**THE EXERCISE**
Answer these from the Arizona hangover post, one line each:
(a) What does the writer say coming home after a vacation is like?
(b) Who is Maria?
(c) What was the living room "decorated in"?

**PASSAGE GIVEN**

Tag Archives: Arizona

The Arizona Hangover

Coming home after a vacation is analogous to hangover.  While you were having fun, you gave little thought of tomorrow.  Then the morning comes and while you are reaching for the aspirin and the Visine, you regret the spirits of the night before.

The time change is only fun when you gain time.  Not when you lose it.  Thus, on the day we left we were on Arizona time all day and got in too late at night to feel rested the next day.  For two days, my house looked like the aftermath of a hurricane sight. Maria (my imaginary maid) has inconveniently taken a sabbatical.  My house is less welcoming to me when it is a disaster.  For days, I had a total disinterest in tidying it up.

It took me all weekend to get that motivation.

So let’s assess the damage of the Arizona hangover:

  • An unkempt house.  An unkempt mom / wife.  All weekend, I looked worse than my living room, which by the way was decorated in luggage that has been opened and rummaged through in a fitful attempt to fish out needed items.  I had to laugh when I thought of my last post.  It was all nostalgic about my desire to return home.

**LISTED ENTRIES**
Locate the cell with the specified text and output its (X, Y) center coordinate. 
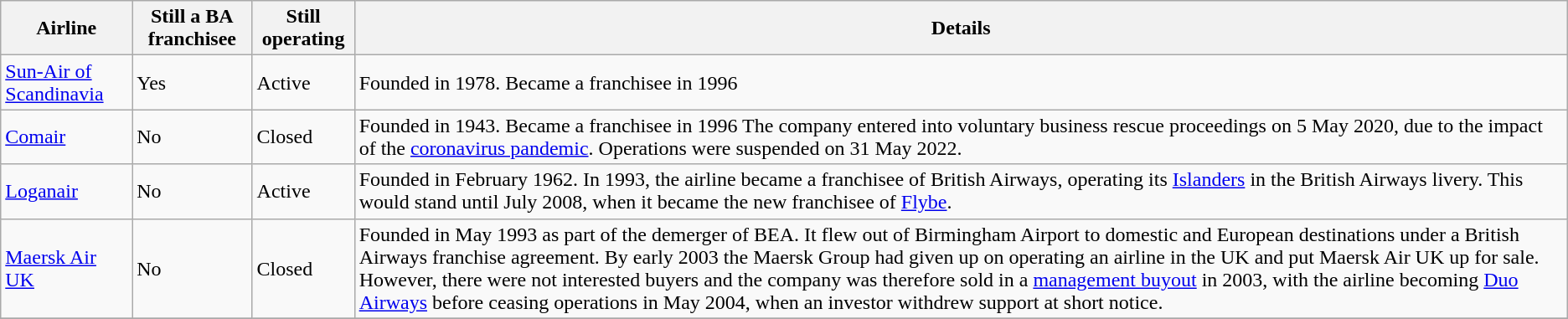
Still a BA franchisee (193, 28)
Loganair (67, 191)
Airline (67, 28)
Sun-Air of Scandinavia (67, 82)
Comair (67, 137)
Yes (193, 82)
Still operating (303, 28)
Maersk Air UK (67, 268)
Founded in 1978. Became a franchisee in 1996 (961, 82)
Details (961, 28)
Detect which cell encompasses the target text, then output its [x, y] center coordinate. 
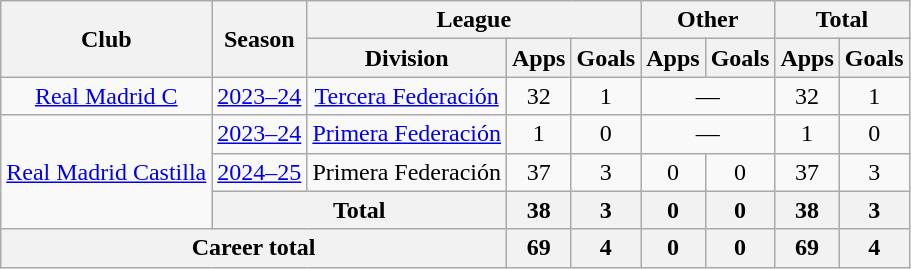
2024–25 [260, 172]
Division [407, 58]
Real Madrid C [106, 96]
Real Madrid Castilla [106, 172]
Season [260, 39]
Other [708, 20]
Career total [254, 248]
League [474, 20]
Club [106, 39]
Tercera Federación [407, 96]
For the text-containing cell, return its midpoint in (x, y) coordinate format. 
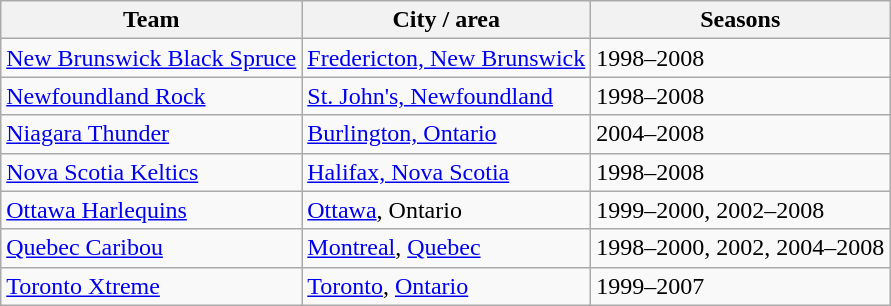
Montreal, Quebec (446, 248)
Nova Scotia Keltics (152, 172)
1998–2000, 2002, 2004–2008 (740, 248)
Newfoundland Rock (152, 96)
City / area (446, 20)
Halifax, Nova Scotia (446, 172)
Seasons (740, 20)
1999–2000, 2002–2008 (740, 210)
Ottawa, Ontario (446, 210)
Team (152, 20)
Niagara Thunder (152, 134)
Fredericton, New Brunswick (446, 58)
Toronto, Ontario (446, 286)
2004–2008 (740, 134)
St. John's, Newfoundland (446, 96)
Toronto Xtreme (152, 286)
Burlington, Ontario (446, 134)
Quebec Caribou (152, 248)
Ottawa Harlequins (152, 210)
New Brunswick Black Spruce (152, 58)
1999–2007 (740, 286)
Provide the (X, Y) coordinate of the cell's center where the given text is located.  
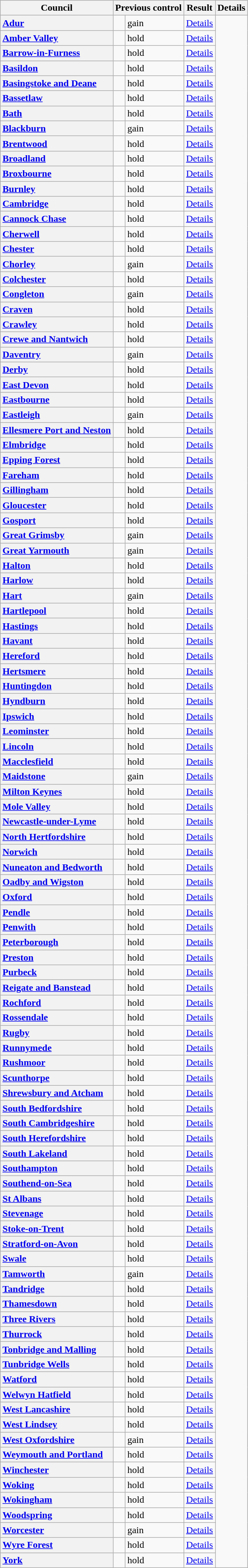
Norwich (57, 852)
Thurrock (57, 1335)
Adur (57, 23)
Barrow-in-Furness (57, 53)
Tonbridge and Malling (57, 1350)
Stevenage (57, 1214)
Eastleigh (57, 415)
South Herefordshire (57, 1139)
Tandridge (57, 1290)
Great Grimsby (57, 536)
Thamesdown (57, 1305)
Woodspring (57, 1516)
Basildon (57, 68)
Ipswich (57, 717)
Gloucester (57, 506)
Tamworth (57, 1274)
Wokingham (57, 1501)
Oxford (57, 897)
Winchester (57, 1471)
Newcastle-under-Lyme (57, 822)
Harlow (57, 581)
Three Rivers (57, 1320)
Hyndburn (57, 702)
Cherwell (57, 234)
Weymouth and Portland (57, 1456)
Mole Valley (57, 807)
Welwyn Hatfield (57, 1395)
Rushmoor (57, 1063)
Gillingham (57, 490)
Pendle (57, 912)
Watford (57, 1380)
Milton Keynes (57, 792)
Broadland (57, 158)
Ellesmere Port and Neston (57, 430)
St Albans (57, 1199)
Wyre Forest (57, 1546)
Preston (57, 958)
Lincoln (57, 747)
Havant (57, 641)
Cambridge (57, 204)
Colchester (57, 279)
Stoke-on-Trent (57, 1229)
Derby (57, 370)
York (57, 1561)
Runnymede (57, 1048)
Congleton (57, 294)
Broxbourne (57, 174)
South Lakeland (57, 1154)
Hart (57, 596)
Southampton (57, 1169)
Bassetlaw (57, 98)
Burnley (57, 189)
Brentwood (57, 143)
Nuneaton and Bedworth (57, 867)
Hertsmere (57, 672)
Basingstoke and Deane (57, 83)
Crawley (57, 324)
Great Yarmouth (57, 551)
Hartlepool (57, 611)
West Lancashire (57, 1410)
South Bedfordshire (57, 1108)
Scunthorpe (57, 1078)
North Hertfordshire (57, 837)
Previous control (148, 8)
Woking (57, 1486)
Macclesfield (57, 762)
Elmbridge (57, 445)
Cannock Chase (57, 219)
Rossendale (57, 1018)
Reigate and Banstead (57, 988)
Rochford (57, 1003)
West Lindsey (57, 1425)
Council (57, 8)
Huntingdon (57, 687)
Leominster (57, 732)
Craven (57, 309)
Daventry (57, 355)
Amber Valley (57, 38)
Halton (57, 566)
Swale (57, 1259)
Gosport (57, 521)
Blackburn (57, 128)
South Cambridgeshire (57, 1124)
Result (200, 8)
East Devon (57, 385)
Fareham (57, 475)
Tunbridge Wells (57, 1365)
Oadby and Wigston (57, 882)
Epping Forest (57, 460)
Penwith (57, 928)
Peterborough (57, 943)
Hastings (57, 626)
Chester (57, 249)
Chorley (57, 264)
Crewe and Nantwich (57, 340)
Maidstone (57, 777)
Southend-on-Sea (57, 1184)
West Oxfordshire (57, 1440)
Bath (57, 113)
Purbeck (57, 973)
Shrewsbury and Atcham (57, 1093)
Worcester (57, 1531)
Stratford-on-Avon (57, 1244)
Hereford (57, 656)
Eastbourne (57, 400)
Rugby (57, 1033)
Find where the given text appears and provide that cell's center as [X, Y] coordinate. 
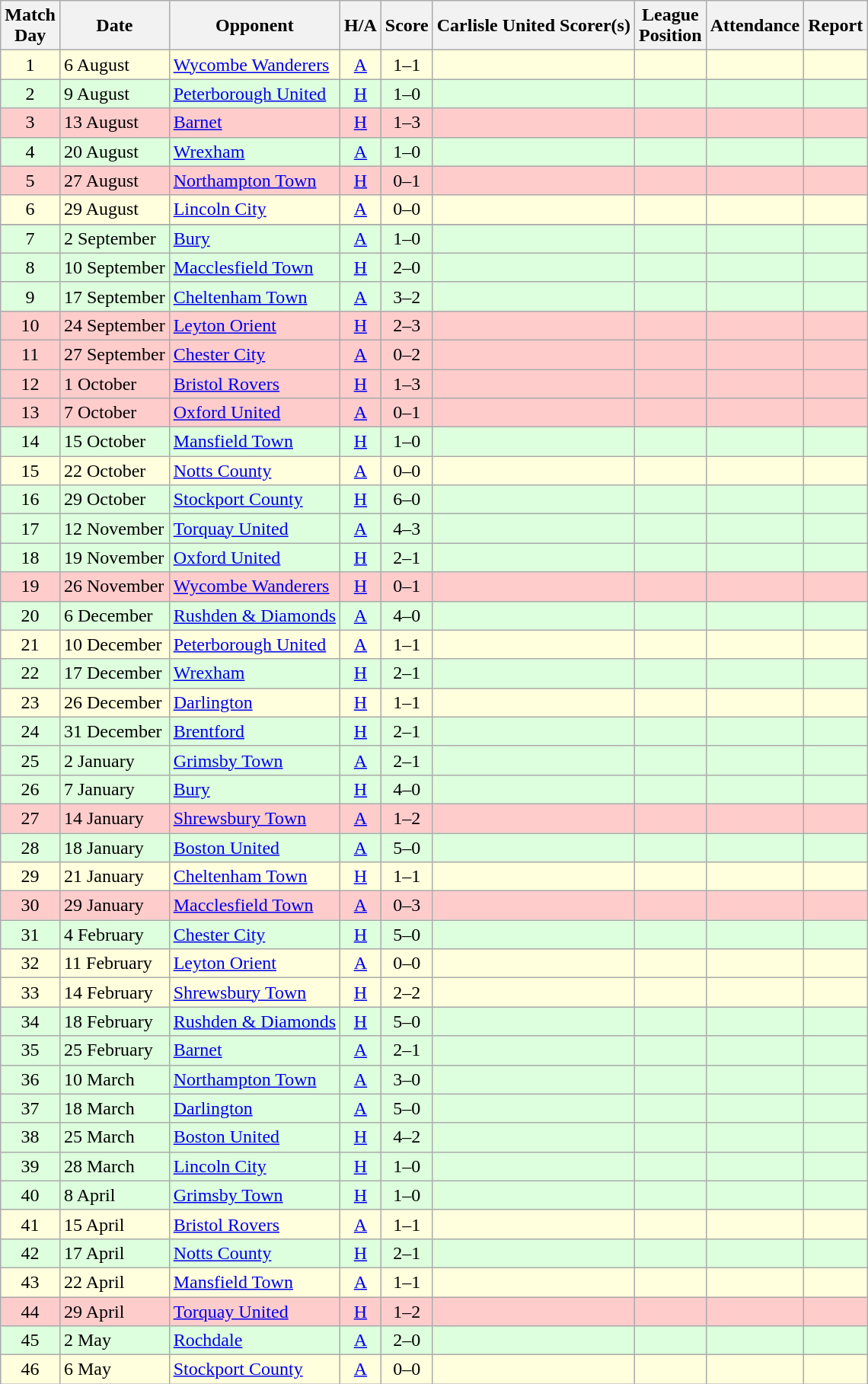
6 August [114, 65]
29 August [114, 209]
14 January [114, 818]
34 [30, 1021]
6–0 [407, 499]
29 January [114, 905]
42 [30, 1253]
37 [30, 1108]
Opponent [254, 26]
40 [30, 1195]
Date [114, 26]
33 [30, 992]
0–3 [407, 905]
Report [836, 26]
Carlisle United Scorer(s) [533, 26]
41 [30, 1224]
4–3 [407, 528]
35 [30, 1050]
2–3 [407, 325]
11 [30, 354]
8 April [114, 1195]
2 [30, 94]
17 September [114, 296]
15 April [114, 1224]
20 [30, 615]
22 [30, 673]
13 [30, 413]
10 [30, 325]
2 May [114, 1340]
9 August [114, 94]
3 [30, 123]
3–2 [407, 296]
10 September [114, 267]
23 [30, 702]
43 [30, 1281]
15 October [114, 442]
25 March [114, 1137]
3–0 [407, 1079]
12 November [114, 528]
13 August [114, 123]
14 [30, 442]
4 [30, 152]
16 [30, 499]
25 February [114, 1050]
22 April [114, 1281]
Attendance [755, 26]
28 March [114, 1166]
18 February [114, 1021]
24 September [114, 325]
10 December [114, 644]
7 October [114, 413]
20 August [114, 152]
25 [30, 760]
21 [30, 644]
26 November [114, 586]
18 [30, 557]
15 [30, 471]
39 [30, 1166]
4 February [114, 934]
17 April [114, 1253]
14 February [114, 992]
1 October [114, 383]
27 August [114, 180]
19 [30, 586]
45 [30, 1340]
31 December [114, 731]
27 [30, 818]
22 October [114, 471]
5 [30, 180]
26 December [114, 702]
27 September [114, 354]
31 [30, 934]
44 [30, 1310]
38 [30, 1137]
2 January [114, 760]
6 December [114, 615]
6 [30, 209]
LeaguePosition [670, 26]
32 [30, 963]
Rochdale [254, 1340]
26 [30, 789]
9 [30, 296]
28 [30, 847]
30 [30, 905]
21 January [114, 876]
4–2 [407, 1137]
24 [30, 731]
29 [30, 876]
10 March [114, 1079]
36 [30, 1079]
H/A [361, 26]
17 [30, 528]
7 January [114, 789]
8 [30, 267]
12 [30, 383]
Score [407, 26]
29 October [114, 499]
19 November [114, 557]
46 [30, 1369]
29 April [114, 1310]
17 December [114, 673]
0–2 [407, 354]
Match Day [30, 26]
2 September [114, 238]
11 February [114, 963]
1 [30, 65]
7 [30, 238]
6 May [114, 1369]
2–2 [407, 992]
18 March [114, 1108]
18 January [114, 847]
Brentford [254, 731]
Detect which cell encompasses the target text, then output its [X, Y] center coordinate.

**ANSWER TO THIS EXERCISE**
(a) A hangover.
(b) The writer's imaginary maid, who has taken a sabbatical.
(c) Luggage that had been opened and rummaged through to fish out needed items.